Le commissaire de l’exposition estime que « la dynamique de cette exposition trouve ses racines dans cette définition de Derrida, ainsi que dans les multiples problématiques actuelles liées à la construction des récits historiques, à la restitution des savoirs, et à la préservation des mémoires ».

 

 

 

« A l’ère du digital, confie-t-elle, Internet nous offre la possibilité de stocker tous les savoirs de l’humanité de manière immatérielle. Ainsi, face à la digitalisation de l’archive, cette dernière devient impalpable, et par là même plus fragile car dépendant de la technologie. Face à ce changement de paradigme, le besoin de repenser notre rapport à l’archive en tant que classification subjective de notre histoire ne s’est jamais faite aussi urgent ».

 

Comment repenser notre rapport à l’archive ?

 

 

Cette exposition réunit les œuvres de sept artistes contemporains comme Abdessamad El Montassir, un artiste qui ouvre des espaces de négociation convoquant les micro-histoires, rendues invisibles par l’Histoire officielle, et vise à explorer leur place et leurs enjeux dans les sociétés contemporaines. Originaire de Boujdour, l’artiste analyse et utilise comme point de départ à son travail la zone géographique où il a grandi. Sa démarche artistique prend forme dans des processus réflexifs qui invitent à repenser l’Histoire et les cartographies à travers les récits collectifs et les archives non matérielles, et met en lumière la nécessité de considérer les connaissances et les mémoires orales pour bouleverser les constructions traditionnelles des savoirs.

 

 

L’exposition expose également les œuvres de M’barek Bouhchichi. Au travers de l’installation, de la peinture, du dessin ou de la vidéo, l’artiste formule des modes d’expression partant du discours de l’individu vers des systèmes sociaux, poétiques et historiques plus larges. Le fil rouge de ses œuvres renvoie à une parole individuelle qui permet une réécriture de soi. Il s’agit d’une pensée en actes que l’artiste signifie par le biais de poétiques allers-retours entre l’idée et l’expérience de l’œuvre.

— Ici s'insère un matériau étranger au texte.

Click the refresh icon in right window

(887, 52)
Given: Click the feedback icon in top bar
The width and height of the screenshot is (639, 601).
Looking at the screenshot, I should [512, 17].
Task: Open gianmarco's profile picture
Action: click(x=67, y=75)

On retrouve également les oeuvres de Mustapha Azeroual, un photographe d’origine franco-marocaine réputé par son travail fondé sur l’observation et l’expérimentation et son processus créatif construit autour de la question du photographique et de la matérialité de l’image.

 

 

Autre point de vue exposé, celui de Haythem Zakaria, un artiste transdisciplinaire tunisien. Inspiré par la cosmogonie et la spiritualité, son travail consiste dans une expérimentation constante de la possible conjonction de différents systèmes et disciplines (sociologie, économie, ethnographie, etc.). En basant sa pratique esthétique sur une approche transdisciplinaire, Haythem Zakaria utilise une grande variété d’outils et de techniques. Il explore de nouvelles méthodes dans une quête continue d’archétypes à travers les nouvelles technologies (programmation interactive, installations, différents types de capteurs) mais aussi avec des médiums plus classiques (photographies, vidéos, dessins, sculptures).